Pub Date: Aug. 10th, 2014
Publisher: McCaa Books

In Taylor’s (Our Southern Home, 2011) crime novel set in the late 1940s, a serial killer in Birmingham, Alabama, targets African-American prostitutes, and a detective with a sense of social justice intends to stop him.
Homicide detective Joe McGrath is on his way to Sunday morning Mass when he gets a call from headquarters saying the body of a “colored” woman has been found behind a local hotel. Her partially clothed, strangled corpse is posed at an odd angle and her lips are bruised—odd characteristics that make McGrath wary.
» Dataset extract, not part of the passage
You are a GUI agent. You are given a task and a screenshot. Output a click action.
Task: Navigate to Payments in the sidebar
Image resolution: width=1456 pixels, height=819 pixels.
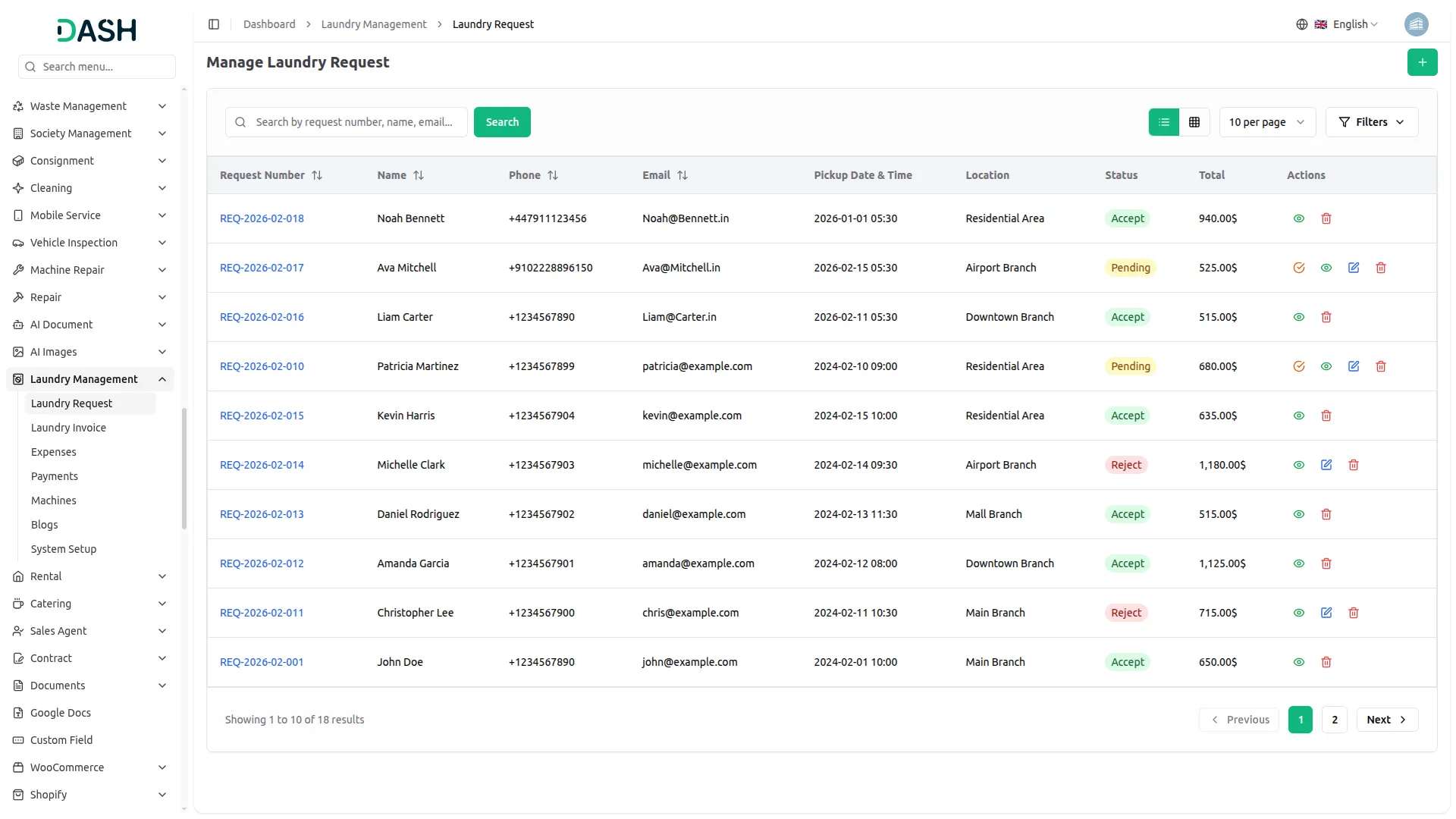click(x=55, y=476)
Police soon learn the woman was a prostitute, and when a second woman is strangled exactly one month later, her body again posed, McGrath fears that the town may have a psychopath on the loose. Police find 19-year-old Luke Matthew’s wallet near the latest victim, and a racist police chief is quick to pin the murder on the African-American youth. McGrath and his partner interview the teenager, however, and don’t believe he’s guilty of anything but paying for sex. Nonetheless, some other cops beat Matthew until he signs a confession. Case closed? Not when McGrath’s on the case with his new teammate, African-American private eye Sam Rucker. Although both McGrath and Rucker are admirable, especially for their progressive views about race, Taylor wisely chooses not to make his characters saints. McGrath is separated from his wife and daughter, and Rucker won’t commit to his longtime girlfriend and cheats on her. Taylor’s dialogue is terrific, with lots of swift back-and-forth that speeds the story along. That said, some readers may be annoyed by the African-American dialect (“Yes suh. She work for some white lady what lives in Southside”). Also, at one point, Taylor tries to connect the prostitutes’ bruised lips to a “Kiss of Salvation” mentioned in Scripture (Luke 7:37-38), but he doesn’t fully explain the passage, and its meaning remains unclear. The book also might have benefited from a stronger edit to catch typos and punctuation errors, but a little fine-tuning would make it top-notch. This book is a page-turner, and when the investigators finally close in on the killer, it’s impossible to set the novel down.

Fast-paced detective fiction with a 1940s flair.